Cross-classified Multilevel Analysis of Individual Heterogeneity and Discriminatory Accuracy (MAIHDA) to evaluate hospital performance: the case of hospital differences in patient survival after acute myocardial infarction.

机构信息

Unit for Social Epidemiology, Faculty of Medicine, Lund University, Malmö, Sweden

Department of Public Health and Epidemiology, Pontificia Universidad Javeriana - Cali, Cali, Colombia.

出版信息

BMJ Open. 2020 Oct 23;10(10):e036130. doi: 10.1136/bmjopen-2019-036130.

Abstract

OBJECTIVE

To describe a novel strategy, Multilevel Analysis of Individual Heterogeneity and Discriminatory Accuracy (MAIHDA) to evaluate hospital performance, by analysing differences in 30-day mortality after a first-ever acute myocardial infarction (AMI) in Sweden.

DESIGN

Cross-classified study.

SETTING

68 Swedish hospitals.

PARTICIPANTS

43 247 patients admitted between 2007 and 2009, with a first-ever AMI.

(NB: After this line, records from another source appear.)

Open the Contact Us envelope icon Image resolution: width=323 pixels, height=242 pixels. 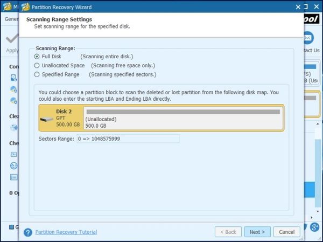tap(308, 38)
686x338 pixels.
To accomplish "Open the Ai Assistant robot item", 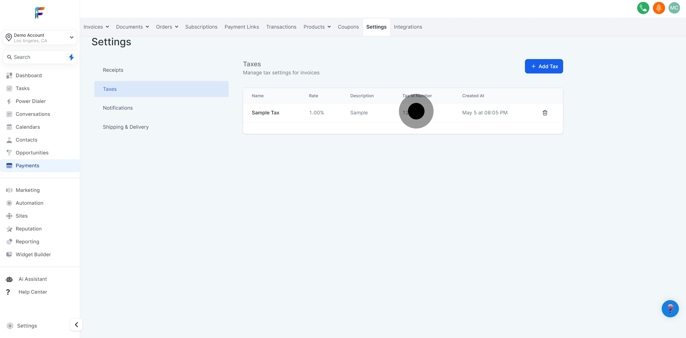I will tap(32, 279).
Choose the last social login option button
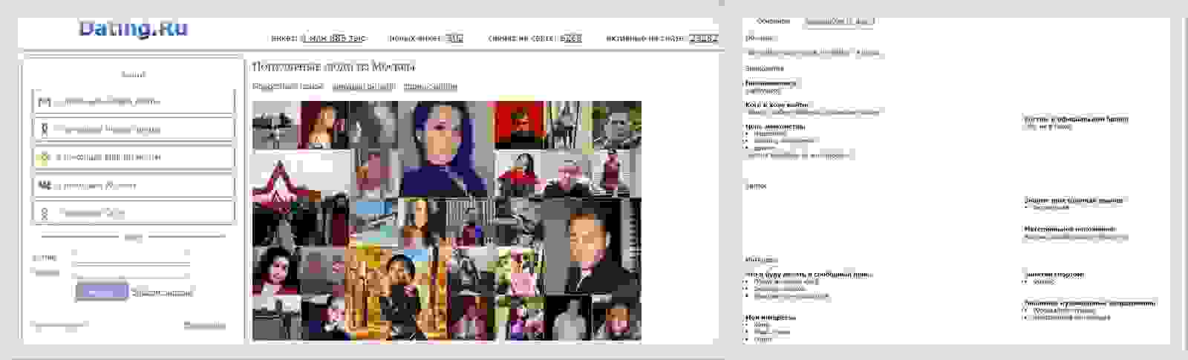This screenshot has height=360, width=1188. (x=134, y=213)
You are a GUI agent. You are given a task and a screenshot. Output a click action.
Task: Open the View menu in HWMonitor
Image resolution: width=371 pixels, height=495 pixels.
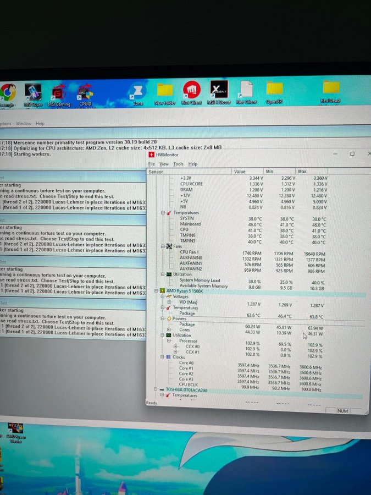[x=164, y=164]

PRIMARY AND SECONDARY OUTCOME MEASURES

We evaluate hospital performance by analysing differences in 30-day mortality after a first-ever AMI using a cross-classified multilevel analysis. We classified the patients into 10 categories according to a risk score (RS) for 30-day mortality and created 680 strata defined by combining hospital and RS categories.

RESULTS

In the cross-classified multilevel analysis the overall RS adjusted hospital 30-day mortality in Sweden was 4.78% and the between-hospital variation was very small (variance partition coefficient (VPC)=0.70%, area under the curve (AUC)=0.54). The benchmark value was therefore achieved by all hospitals. However, as expected, there were large differences between the RS categories (VPC=34.13%, AUC=0.77) CONCLUSIONS: MAIHDA is a useful tool to evaluate hospital performance. The benefit of this novel approach to adjusting for patient RS is that it allowed one to estimate separate VPCs and AUC statistics to simultaneously evaluate the influence of RS categories and hospital differences on mortality. At the time of our analysis, all hospitals in Sweden were performing homogeneously well. That is, the benchmark target for 30-day mortality was fully achieved and there were not relevant hospital differences. Therefore, possible quality interventions should be universal and oriented to maintain the high hospital quality of care.

摘要

目的

通过分析瑞典首次急性心肌梗死(AMI)后 30 天死亡率的差异,描述一种新的评估医院绩效的策略,即个体异质性和判别准确性的多层次分析(MAIHDA)。

设计

交叉分类研究。

设置

68 家瑞典医院。

参与者

2007 年至 2009 年间收治的 43247 名首次 AMI 患者。

主要和次要结果测量

我们通过交叉分类多水平分析分析首次 AMI 后 30 天死亡率的差异来评估医院绩效。我们根据 30 天死亡率风险评分(RS)将患者分为 10 个类别,并创建了 680 个由医院和 RS 类别组合定义的层。

结果

在交叉分类多水平分析中,瑞典总体 RS 调整后的医院 30 天死亡率为 4.78%,医院间差异很小(方差分量系数(VPC)=0.70%,曲线下面积(AUC)=0.54)。因此,所有医院都达到了基准值。然而,正如预期的那样,RS 类别之间存在很大差异(VPC=34.13%,AUC=0.77)。

结论

MAIHDA 是评估医院绩效的有用工具。这种新的调整患者 RS 的方法的好处是,它允许同时估计单独的 VPC 和 AUC 统计数据,以评估 RS 类别和医院差异对死亡率的影响。在我们进行分析时,瑞典所有医院的表现都非常一致。也就是说,30 天死亡率的基准目标已经完全实现,医院之间没有明显的差异。因此,可能的质量干预措施应该是普遍的,并侧重于维持医院高质量的护理。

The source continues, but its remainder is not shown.